Avec la disparition de Pau ROCA, le monde du vin perd une personnalité unique, qui a marqué l'histoire récente de l'OIV, première organisation scientifique mondiale pour l'ensemble de la filière vitivinicole.
C'était un homme cultivé, raffiné et un innovateur extraordinaire. Pendant les cinq années de son mandat de Directeur Général de l'organisation, qu'il a mené de main de maître et qui devait s'achever à la fin de cette année, il a mis son intelligence lucide au service du vin mondial, en travaillant et en se battant pour un renouveau substantiel de l'OIV qui lui donnerait une place à part dans l'histoire de cette prestigieuse organisation intergouvernementale.
Grâce à son désir infini de voir grand, à sa formidable intuition, à sa ténacité, à sa générosité, à son altruisme et à sa détermination, l'OIV a été entièrement rénovée. On lui doit le développement de la numérisation du secteur et de l'organisation vitivinicole, le renouvellement et l'internationalisation complète de la structure opérationnelle de l'OIV, le renforcement des liens avec d'autres organisations intergouvernementales dans le monde et l'élargissement des pays membres de l'OIV aux 50 Etats actuels.

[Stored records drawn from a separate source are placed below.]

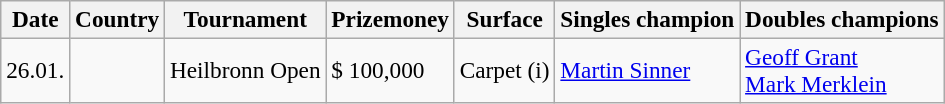
$ 100,000 (390, 70)
26.01. (36, 70)
Prizemoney (390, 19)
Country (118, 19)
Tournament (246, 19)
Singles champion (648, 19)
Martin Sinner (648, 70)
Surface (504, 19)
Heilbronn Open (246, 70)
Date (36, 19)
Carpet (i) (504, 70)
Geoff Grant Mark Merklein (842, 70)
Doubles champions (842, 19)
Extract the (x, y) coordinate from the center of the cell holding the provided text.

Pau a également joué un rôle décisif dans le changement de siège à Dijon. Bien que conscient du bouleversement radical qu'un tel choix pouvait entraîné pour l'OIV, il a poursuivi son idée, souvent à contre-courant, mais avec une grande détermination jusqu'au bout, pour garantir une identité physique et un avenir solide à l'organisation qui, en 2024, entrera dans son deuxième siècle d'activité. C'est précisément les célébrations du centenaire de l'OIV qu'il a toujours soutenues avec beaucoup d'enthousiasme, en veillant à donner la solennité nécessaire à cet événement extraordinaire, que l'OIV mérite pour son prestige et sa longue histoire scientifique et diplomatique.
Pour moi, et je le souligne avec fierté et une immense gratitude, il a été un ami précieux. J'ai eu le grand privilège de partager avec lui deux années très intenses au cours desquelles tant de rêves pour l'OIV ont été réalisés. Les souvenirs sont nombreux et intenses, tout comme les discussions passionnantes sur le vin et son avenir. Nous avons souvent parlé de l'universalité du vin et de sa place dans la société future. Sa préoccupation constante était le risque d'une délégitimation du vin face aux changements brutaux de la société mondiale et d'un affaiblissement du lien fondamental entre le vin et ses territoires d'origine.
Rappelons toujours que la mission principale de l'OIV, depuis sa création le 29 novembre 1924, est de protéger l'intégrité du vin et de préserver son lien unique avec les territoires. Un objectif que nous ne devons jamais perdre de vue, même à la lumière des préoccupations alarmantes causées par le réchauffement climatique et le changement de perception des boissons alcoolisées, afin de protéger l'espace culturel que cette boisson extraordinaire occupe dans la société depuis des milliers d'années.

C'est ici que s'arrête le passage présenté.